I pulled her up, pushed her aside, and inspected my moped. Was something bent, had Linde stepped on the spokes? I wiped off the handlebars with her panties, and everything still seemed intact. To be sure, I started the moped, but when the engine roared to life, I noticed that Linde was no longer inside the barn. I called her name, but she didn’t answer. In my ears I could still hear her laughter, her sneer. I didn’t go to the trouble of looking for her.
Shortly after handing me his bundle, Olaf returned home. At least that’s what Alex has told me. The whole affair disgusted him, he said, but he seemed hell-bent on telling me his story. And when I later jumped up and said he better shut his mouth, he insisted I hear him out.
He had arrived home from work in the evening, and was sitting at the bar, when Olaf entered the pub and joined him. The brothers didn’t say a word to each other, but shortly after his arrival, Olaf felt a hand on his shoulder.

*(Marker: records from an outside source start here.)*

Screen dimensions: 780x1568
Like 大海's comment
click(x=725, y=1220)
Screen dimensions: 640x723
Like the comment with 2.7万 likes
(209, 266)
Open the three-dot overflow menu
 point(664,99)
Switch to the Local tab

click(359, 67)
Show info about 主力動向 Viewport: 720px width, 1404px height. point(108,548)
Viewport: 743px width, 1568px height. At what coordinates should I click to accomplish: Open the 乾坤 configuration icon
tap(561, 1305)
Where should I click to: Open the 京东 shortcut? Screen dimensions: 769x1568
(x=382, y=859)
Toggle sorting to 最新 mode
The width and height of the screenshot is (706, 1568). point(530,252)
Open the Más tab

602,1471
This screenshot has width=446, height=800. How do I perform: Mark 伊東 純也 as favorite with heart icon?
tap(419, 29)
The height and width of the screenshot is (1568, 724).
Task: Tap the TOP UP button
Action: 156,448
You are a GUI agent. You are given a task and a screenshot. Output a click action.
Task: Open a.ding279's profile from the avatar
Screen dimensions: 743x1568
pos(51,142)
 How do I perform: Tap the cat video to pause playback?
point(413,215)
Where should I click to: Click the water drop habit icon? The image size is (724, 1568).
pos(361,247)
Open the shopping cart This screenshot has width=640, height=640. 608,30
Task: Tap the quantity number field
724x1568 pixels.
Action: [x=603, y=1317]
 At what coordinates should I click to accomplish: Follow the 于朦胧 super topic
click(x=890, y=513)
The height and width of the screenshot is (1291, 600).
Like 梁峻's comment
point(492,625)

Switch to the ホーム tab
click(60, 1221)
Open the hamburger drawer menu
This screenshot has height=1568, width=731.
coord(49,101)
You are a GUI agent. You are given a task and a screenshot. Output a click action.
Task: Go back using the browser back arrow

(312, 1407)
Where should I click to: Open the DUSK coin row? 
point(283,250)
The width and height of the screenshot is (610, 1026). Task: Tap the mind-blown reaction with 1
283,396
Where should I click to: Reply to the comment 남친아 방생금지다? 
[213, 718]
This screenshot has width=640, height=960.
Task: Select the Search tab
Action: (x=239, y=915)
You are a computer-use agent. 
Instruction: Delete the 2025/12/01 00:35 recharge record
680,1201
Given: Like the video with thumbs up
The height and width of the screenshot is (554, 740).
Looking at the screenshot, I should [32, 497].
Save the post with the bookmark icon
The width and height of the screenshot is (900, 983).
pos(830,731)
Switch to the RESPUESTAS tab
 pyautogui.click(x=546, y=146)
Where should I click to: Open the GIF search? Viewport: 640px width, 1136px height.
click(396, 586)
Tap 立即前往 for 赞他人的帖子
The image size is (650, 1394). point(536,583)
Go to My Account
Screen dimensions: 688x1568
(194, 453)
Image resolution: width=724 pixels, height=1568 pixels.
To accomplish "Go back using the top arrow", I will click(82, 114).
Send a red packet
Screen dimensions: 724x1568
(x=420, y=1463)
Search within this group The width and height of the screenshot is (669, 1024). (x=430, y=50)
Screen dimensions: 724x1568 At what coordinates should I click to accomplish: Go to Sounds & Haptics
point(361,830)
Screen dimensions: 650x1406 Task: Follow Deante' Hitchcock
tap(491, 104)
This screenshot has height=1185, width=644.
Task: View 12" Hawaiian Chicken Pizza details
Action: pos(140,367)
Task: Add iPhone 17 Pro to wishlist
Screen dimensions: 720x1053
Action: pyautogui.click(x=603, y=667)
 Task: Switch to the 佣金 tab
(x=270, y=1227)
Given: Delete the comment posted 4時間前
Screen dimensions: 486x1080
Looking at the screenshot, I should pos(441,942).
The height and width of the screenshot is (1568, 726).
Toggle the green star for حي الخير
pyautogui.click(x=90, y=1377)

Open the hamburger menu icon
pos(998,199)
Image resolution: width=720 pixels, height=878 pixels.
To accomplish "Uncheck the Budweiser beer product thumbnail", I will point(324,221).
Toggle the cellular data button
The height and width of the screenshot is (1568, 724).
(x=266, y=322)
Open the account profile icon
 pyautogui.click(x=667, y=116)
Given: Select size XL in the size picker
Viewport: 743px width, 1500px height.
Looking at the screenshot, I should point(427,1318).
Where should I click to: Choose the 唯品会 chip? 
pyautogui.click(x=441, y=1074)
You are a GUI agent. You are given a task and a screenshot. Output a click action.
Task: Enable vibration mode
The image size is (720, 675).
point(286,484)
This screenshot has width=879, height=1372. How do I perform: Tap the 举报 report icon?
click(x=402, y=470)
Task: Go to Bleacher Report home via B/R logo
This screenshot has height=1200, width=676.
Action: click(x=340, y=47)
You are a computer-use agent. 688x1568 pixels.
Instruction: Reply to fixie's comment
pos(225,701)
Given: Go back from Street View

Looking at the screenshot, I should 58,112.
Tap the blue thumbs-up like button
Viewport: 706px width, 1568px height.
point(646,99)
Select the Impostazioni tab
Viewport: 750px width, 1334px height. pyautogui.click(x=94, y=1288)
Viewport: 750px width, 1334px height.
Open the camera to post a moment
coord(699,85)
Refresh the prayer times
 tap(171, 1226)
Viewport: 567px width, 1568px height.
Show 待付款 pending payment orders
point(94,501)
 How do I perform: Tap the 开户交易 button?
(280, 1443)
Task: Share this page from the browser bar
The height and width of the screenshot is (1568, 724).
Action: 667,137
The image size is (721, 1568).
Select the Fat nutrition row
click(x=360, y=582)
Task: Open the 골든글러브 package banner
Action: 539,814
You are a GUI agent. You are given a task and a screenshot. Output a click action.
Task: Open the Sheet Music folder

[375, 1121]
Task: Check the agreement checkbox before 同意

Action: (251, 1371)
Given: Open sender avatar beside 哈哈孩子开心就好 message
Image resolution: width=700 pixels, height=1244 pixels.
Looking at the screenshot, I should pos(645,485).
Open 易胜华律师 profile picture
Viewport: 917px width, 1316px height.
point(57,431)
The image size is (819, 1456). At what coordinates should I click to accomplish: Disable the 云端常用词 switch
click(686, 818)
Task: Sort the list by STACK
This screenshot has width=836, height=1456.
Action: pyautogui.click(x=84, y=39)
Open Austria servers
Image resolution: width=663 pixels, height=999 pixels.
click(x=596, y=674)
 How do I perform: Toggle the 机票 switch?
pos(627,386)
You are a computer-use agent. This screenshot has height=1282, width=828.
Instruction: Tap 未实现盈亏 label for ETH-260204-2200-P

“Shouldn’t you be at home with your wife?” It was Jan, smiling, holding a glass of beer in his right hand and touching Olaf with his new prosthetic left. Olaf disregarded the fact that Jan was not his friend. Perhaps his tongue wanted to get rid of the words that clogged his throat and mouth. “That’s just it,” he exclaimed. “Ever since I’ve come back, she treats me like a stranger.”
Alex got up to pour the men another shot of rye. Jan sat down next to Olaf, slumping over his glass of beer, looking up at the young sailor with sympathy. “You were gone for many years, a long time even for a godforsaken village like ours. You were gone more years than you were ever together.”